Entity authority for law firms is not just the standard business entity stack done in a legal context. It is a structurally different model — one where regulated practitioners are entities in their own right, where trust registries carry a weight that ordinary directories cannot replicate, and where practice area mapping is as important to entity resolution as business listings.
This guide assumes you have the universal entity authority stack in place — Companies House, Wikidata where applicable, CrunchBase, GBP, Bing Places, Apple Business Connect, NAP consistency, Organisation schema with sameAs, ICO register. All of that is prerequisite. This guide covers what is different and what is additional for law firms specifically.
The entity model for a law firm has three layers that most businesses do not have: the firm as a regulated entity, the practitioners as regulated entities within the firm, and the practice areas as topic entities that connect the firm to specific legal domains. Getting all three right — and connecting them in schema — is what separates law firms with meaningful entity authority from those with a GBP listing and a LinkedIn page.
The SRA Register — Your Most Authoritative Legal Trust Signal
The Solicitors Regulation Authority register is the definitive UK source of truth for authorised law firms and regulated solicitors. It is a government-backed regulatory database, freely searchable, and explicitly structured around legal entity verification. For a law firm, it is the equivalent of Companies House — but more specific and more authoritative in the legal context.
Your SRA profile page has a canonical URL. It contains your firm’s authorised name, SRA number, regulated status, office addresses, and the names of authorised individuals. This is exactly the kind of structured, government-adjacent, independently maintained data that entity resolution systems treat as high-trust signals.
The action items: find your firm’s SRA profile at solicitors.sra.org.uk/consumers/register/ and note the canonical URL. Ensure the firm name, address, and authorised individuals match exactly how they appear on your website and other platforms. Add the SRA profile URL to your Organisation schema sameAs array. This single addition significantly strengthens the legal entity signal stack because it connects your website entity to a regulatory authority record.

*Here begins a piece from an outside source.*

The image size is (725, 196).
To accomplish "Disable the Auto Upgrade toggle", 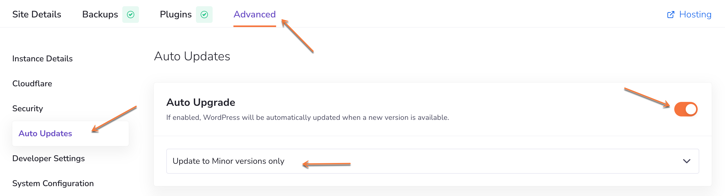I will point(686,109).
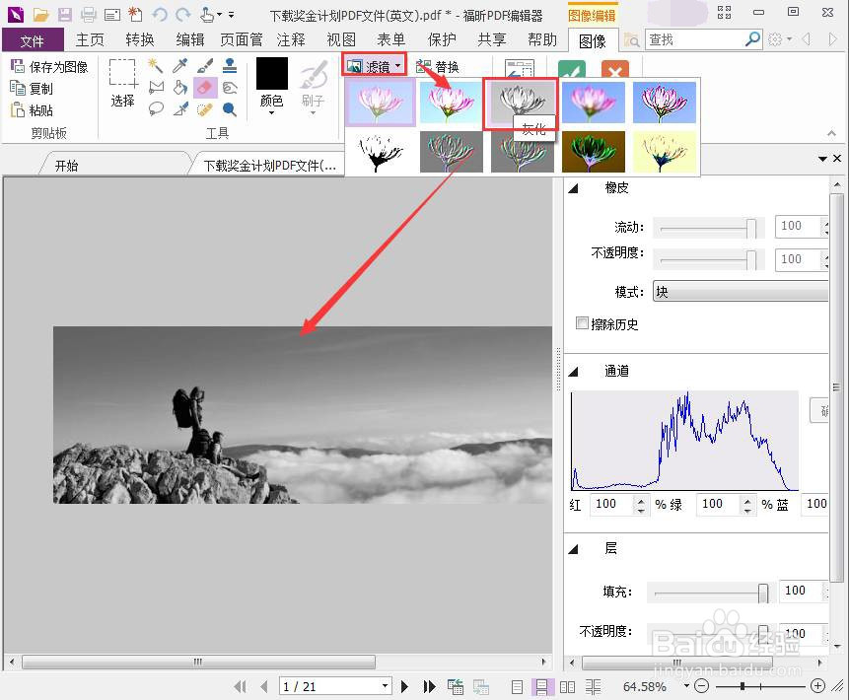Switch to the 开始 document tab

(x=67, y=165)
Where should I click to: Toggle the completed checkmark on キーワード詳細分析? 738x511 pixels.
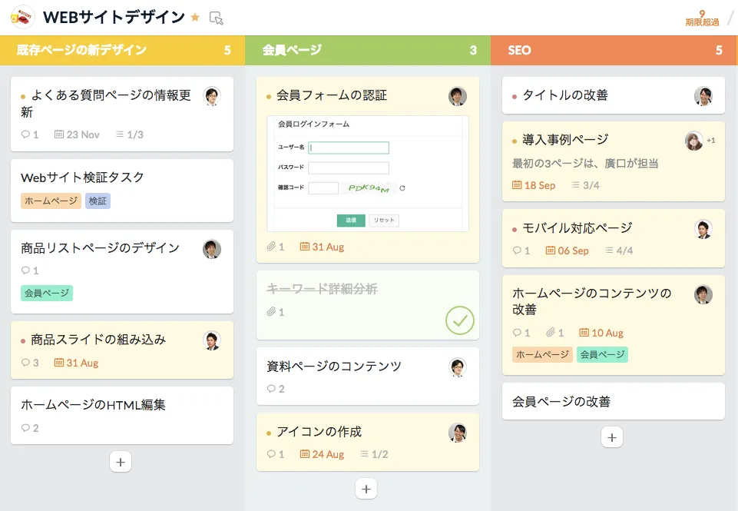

Individual solicitors should also note their own SRA number — it becomes a verified credential signal in Person schema, covered below.
The Law Society Find a Solicitor Register
The Law Society’s Find a Solicitor service at solicitors.lawsociety.org.uk is the consumer-facing directory of practising solicitors in England and Wales. It is maintained by the Law Society, carries significant domain authority, and is indexed by both search engines and used by AI systems when answering queries about finding legal representation.
Your firm will have a profile here automatically if you are regulated. The action is to claim and complete it: verify ownership, ensure all practice areas are correctly listed, confirm office locations are accurate, and check that the firm name matches your SRA registration exactly. Each listed solicitor at the firm should also appear with their correct credentials.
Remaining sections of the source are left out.